What the exercise asks:
Start the copy at the line holding "The height and width of the screenshot is (541, 649)." and continue it exactly through the last line of the entries, leaving out pictures and anything else.

[Pixel coordinate grounding data]
#####
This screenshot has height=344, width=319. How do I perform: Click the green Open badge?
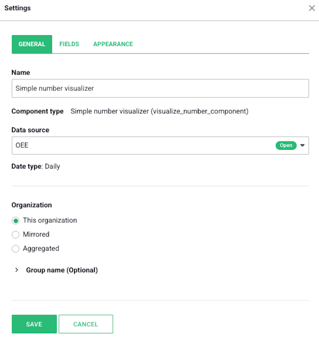click(x=286, y=145)
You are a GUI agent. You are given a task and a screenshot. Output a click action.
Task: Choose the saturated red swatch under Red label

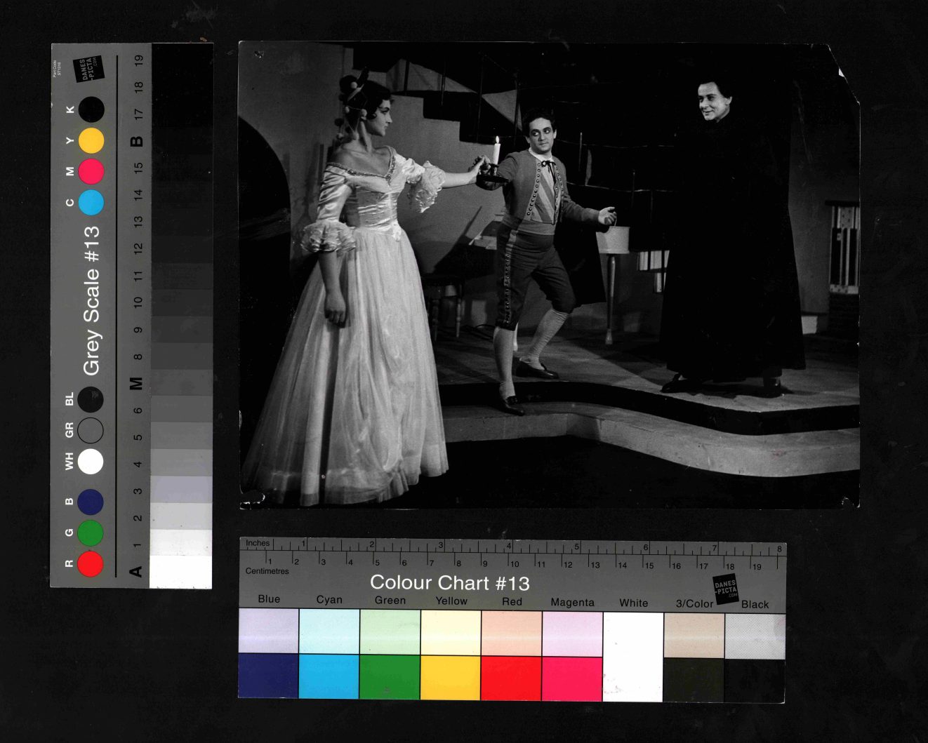[x=511, y=676]
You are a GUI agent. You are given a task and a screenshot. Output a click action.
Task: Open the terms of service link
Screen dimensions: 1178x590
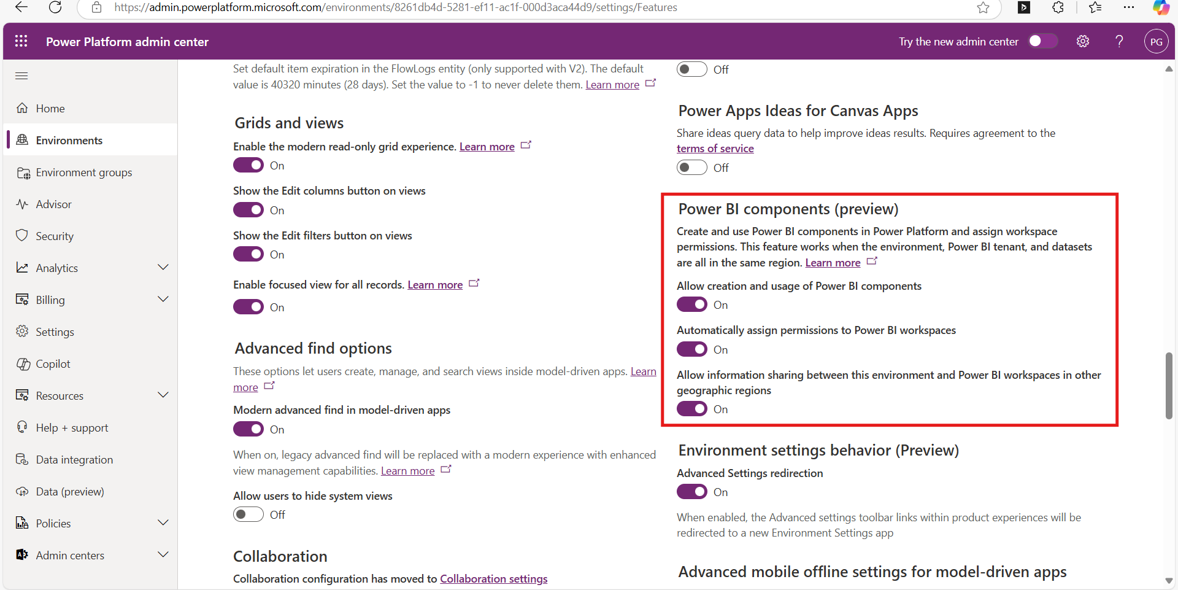pos(715,149)
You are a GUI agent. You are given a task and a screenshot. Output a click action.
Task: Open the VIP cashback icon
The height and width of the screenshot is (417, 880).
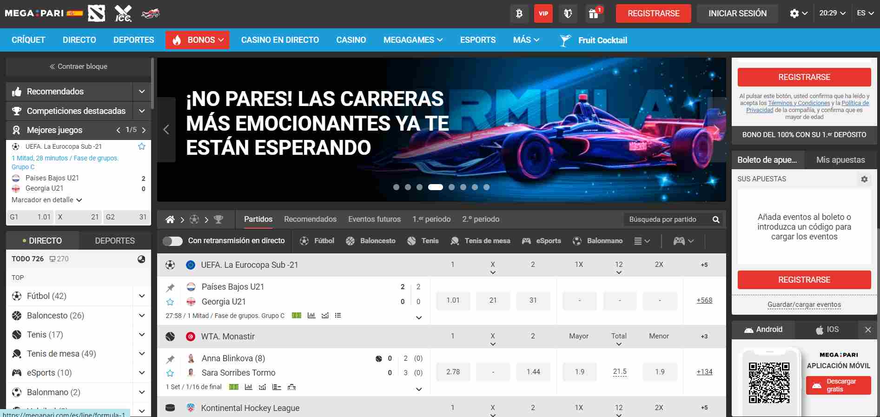pyautogui.click(x=543, y=13)
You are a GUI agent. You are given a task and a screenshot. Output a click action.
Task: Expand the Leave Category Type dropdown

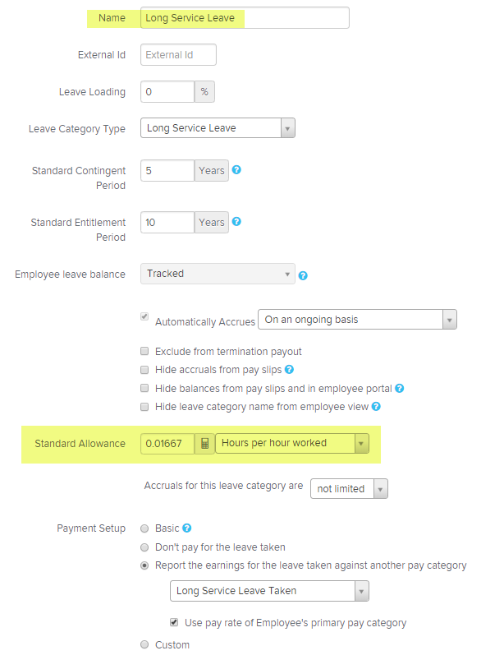click(218, 128)
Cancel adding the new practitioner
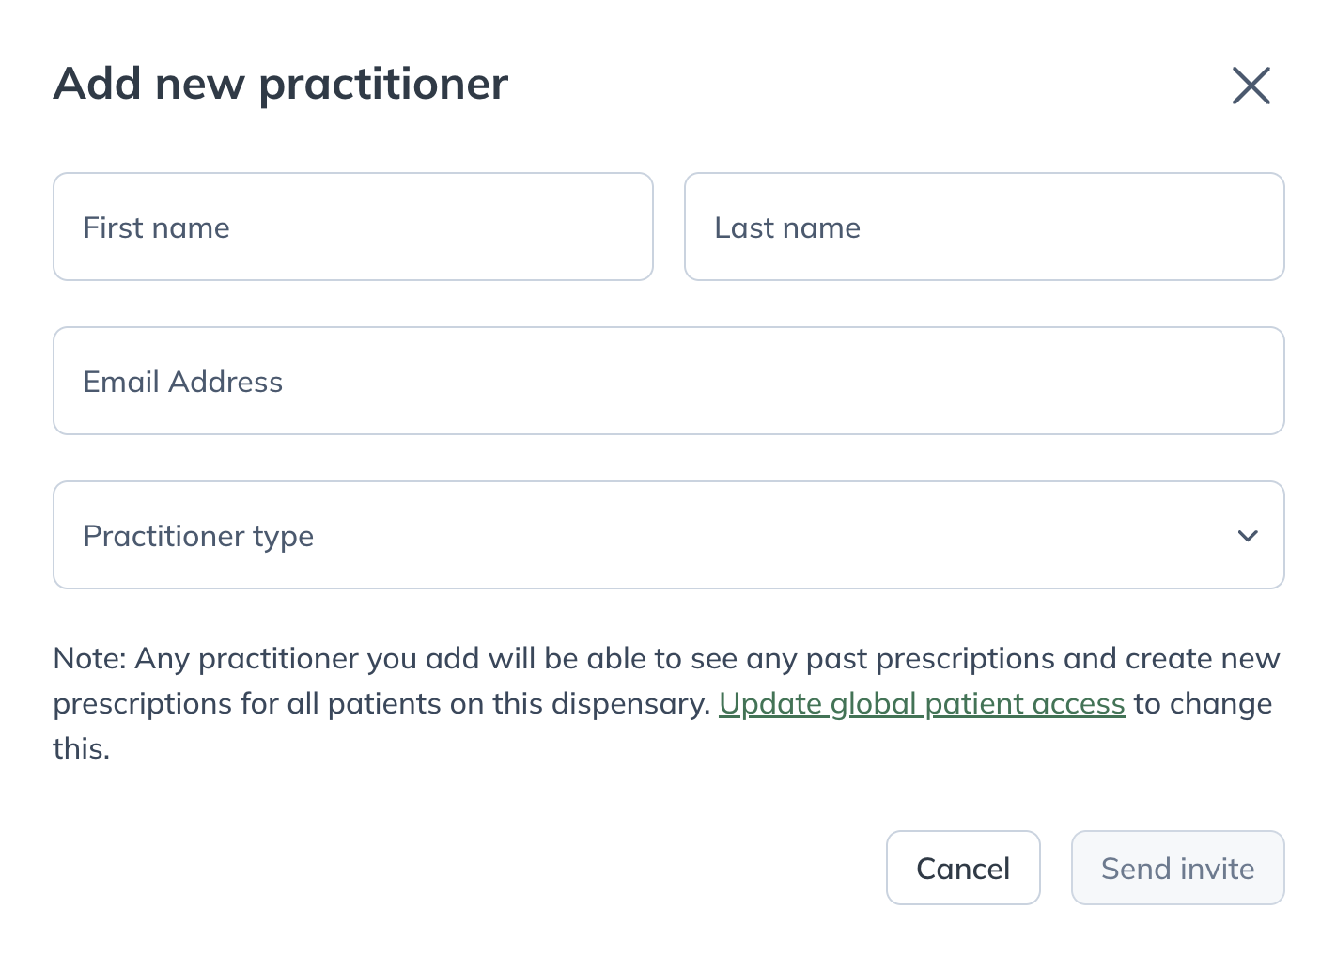The width and height of the screenshot is (1336, 957). tap(963, 868)
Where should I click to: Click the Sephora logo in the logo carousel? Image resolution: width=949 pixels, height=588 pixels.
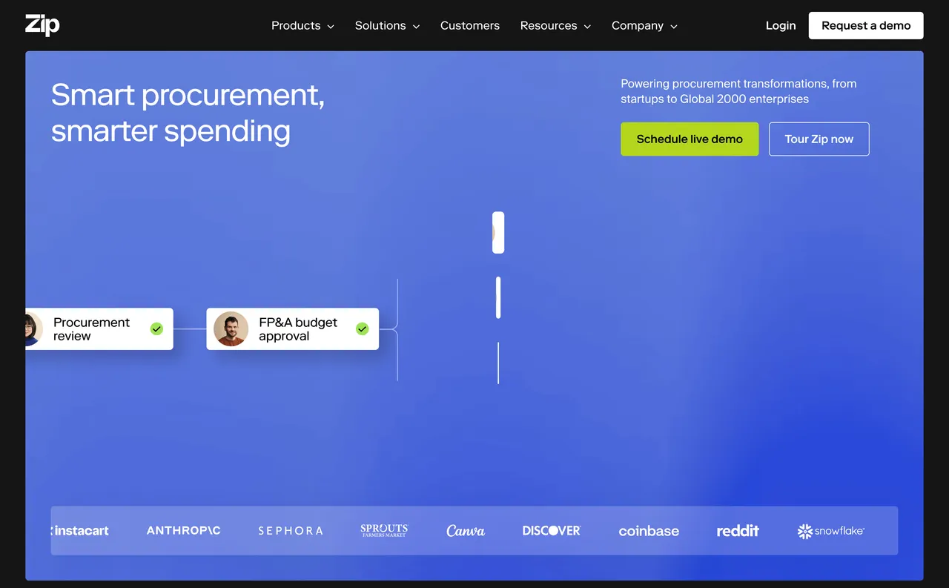pos(291,530)
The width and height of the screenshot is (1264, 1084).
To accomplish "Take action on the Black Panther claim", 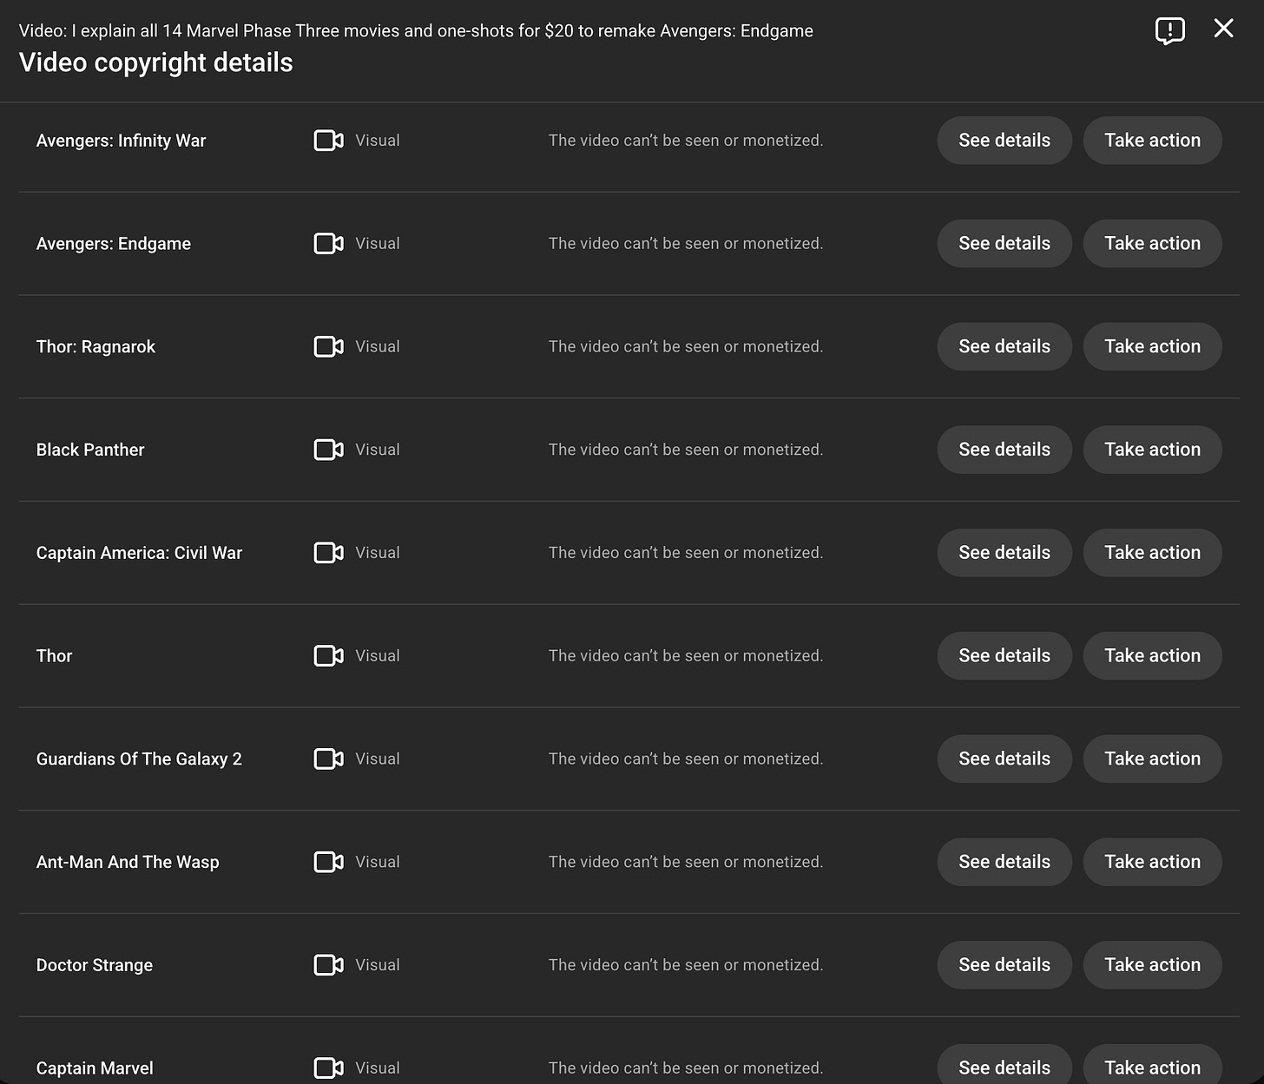I will click(1152, 450).
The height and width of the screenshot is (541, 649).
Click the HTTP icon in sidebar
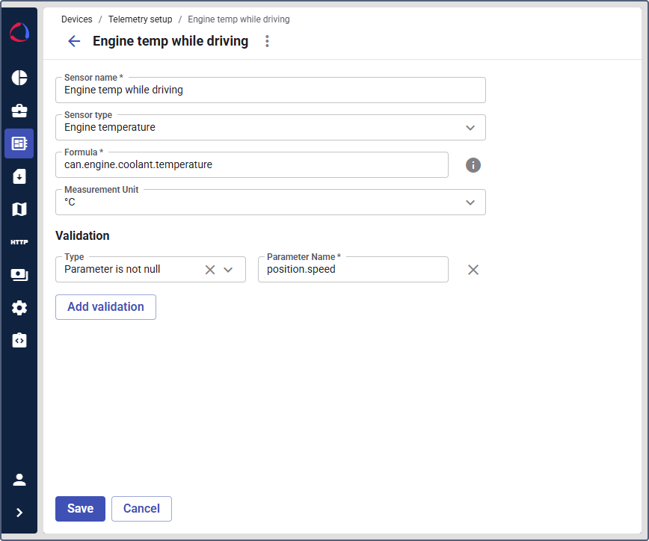pos(19,242)

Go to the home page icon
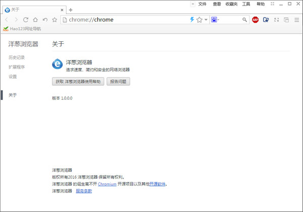(x=35, y=20)
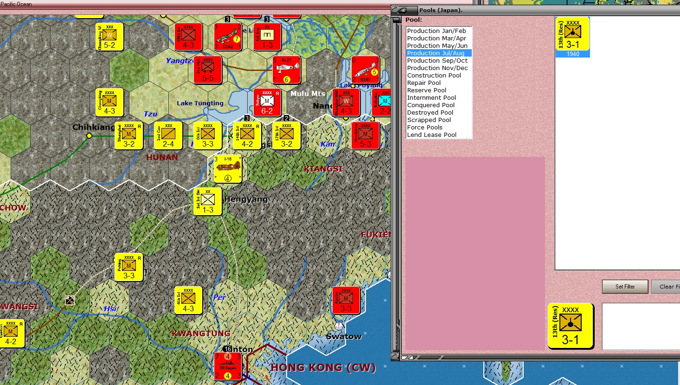The height and width of the screenshot is (385, 680).
Task: Click the empty unit description text box
Action: (641, 327)
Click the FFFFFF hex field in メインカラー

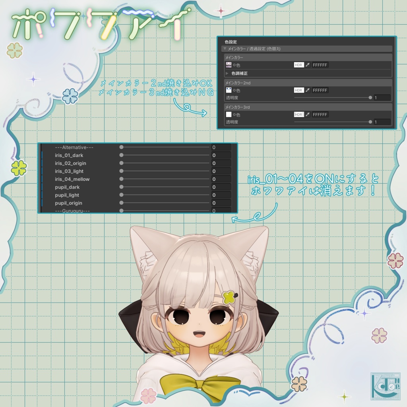320,65
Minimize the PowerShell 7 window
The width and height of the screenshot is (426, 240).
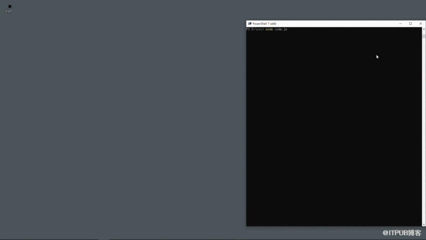(x=401, y=23)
#####
Answer box:
The height and width of the screenshot is (541, 649).
Click the HTTP icon in sidebar
pos(19,242)

Go to the home page icon
(x=35, y=20)
The height and width of the screenshot is (385, 680).
Task: Click the empty unit description text box
Action: (641, 327)
Click the FFFFFF hex field in メインカラー

320,65
Minimize the PowerShell 7 window
The width and height of the screenshot is (426, 240).
(x=401, y=23)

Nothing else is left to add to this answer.